El proceso de formación de valores, por lo tanto, requiere de la cohesión de todos los factores que intervienen en el mismo para lo cual hay que considerar las condiciones específicas en que cada uno de ellos actúa. Esta influencia no puede quedar a la espontaneidad, debe ser dirigida, planificada, pensada a fin de lograr los propósitos educativos. En este sentido es de suma importancia determinar que el proceso de formación de valores no puede reducirse a un conjunto de fórmulas, recetas, sino que por ser un proceso complejo y contradictorio y tocar de cerca el problema de la espiritualidad, requiere de un enfoque sistémico con sus interrelaciones, interconexiones y multidimensionalidad.

No es posible considerar que los valores se adquieren o se forman de una vez, y que son inmutables, sino que estos se adquieren y se configuran a lo largo de toda la vida y que en cada etapa de esta los individuos entran en juego con un conjunto de valores que expresan como ven el mundo y se sitúan en él.
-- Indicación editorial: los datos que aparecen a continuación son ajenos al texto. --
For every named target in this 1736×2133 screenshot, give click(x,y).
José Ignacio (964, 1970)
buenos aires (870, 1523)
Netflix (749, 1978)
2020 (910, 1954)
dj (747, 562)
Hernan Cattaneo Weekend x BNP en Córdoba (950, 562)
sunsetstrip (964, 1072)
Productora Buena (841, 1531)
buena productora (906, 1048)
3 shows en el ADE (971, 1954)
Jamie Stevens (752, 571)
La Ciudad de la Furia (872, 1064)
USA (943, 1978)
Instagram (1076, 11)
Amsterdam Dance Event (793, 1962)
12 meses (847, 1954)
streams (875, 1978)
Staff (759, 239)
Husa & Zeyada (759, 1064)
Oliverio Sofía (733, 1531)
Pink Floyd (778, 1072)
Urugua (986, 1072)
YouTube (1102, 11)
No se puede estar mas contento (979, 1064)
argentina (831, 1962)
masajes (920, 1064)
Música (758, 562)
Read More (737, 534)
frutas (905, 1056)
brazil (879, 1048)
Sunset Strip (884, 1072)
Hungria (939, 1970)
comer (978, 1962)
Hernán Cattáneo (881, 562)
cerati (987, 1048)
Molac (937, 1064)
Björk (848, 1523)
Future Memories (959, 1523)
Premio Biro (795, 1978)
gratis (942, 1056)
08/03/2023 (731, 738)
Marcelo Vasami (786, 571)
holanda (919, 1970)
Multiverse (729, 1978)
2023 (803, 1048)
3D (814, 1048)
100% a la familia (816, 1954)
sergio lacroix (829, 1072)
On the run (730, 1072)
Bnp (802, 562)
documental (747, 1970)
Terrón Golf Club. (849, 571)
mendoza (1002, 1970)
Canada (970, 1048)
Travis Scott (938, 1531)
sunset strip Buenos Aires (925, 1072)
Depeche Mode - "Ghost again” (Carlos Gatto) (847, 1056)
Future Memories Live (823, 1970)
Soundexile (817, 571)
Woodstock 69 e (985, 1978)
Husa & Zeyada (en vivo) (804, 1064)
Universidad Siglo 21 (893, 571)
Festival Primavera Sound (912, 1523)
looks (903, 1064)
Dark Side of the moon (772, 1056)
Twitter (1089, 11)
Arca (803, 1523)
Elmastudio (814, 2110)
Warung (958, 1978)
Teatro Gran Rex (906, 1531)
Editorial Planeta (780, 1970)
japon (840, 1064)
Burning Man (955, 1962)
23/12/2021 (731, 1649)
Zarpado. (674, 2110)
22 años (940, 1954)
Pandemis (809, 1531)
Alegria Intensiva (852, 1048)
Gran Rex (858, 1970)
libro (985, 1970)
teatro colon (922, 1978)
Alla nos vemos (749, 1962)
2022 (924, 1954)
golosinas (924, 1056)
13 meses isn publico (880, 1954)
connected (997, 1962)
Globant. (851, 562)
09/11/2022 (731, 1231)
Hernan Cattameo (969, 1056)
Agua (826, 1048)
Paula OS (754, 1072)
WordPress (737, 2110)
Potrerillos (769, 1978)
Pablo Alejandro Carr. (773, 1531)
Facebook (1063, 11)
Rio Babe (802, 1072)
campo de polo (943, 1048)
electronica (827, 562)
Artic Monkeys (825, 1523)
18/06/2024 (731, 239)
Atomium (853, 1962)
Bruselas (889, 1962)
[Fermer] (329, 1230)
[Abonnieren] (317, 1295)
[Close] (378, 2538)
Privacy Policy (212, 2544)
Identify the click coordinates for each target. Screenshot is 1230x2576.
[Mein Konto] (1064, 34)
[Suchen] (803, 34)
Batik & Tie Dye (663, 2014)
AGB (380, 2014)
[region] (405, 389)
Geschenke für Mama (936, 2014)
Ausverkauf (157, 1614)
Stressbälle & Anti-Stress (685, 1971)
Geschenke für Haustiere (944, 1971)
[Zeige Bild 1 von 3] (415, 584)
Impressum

Esta estratégica misión, será cumplida por los educadores de todos los niveles de educación del país guiados por las palabras de nuestro comandante en jefe en su discurso del primero de Septiembre de 1997 cuando señaló que: “Para nosotros es decisiva la educación, y no solo la instrucción general, inculcar conocimientos cada vez más profundos y amplios a nuestro pueblo, sino la creación y la formación de valores en la conciencia de los niños y jóvenes desde las edades más tempranas y eso hoy es más necesario que nunca”.

Hagamos cumplir De la ética de José Martí:

“No puede ser: ver un deber y no cumplirlo es faltar a él” Martí Pérez, José: Obras completas t 22 p. 321.

CONCLUSIONES

La revisión realizada acerca de los fundamentos de la preparación al personal docente con vistas a su preparación respecto a la formación del valor responsabilidad, ha permitido que:

1. La preparación a los docentes se fundamenta en el enfoque de la formación permanente que les permite reflexionar sobre su práctica educativa, transformarla y transformarse a sí mismos, convirtiendo en el escenario dinámico de preparación por excelencia.

2. El diagnóstico de las necesidades de preparación de los docentes reveló que existen insuficiencias en cuanto a su preparación para fortalecer el valor responsabilidad desde la perspectiva de las actividades curriculares, extracurriculares y con la implicación de la familia y la comunidad.

3. La estrategia de preparación elaborada con el propósito de dar solución al problema científico ha sido diseñada sobre la base de las necesidades que presentan los docentes para la formación del valor responsabilidad y con la utilización de las diferentes formas del trabajo metodológico.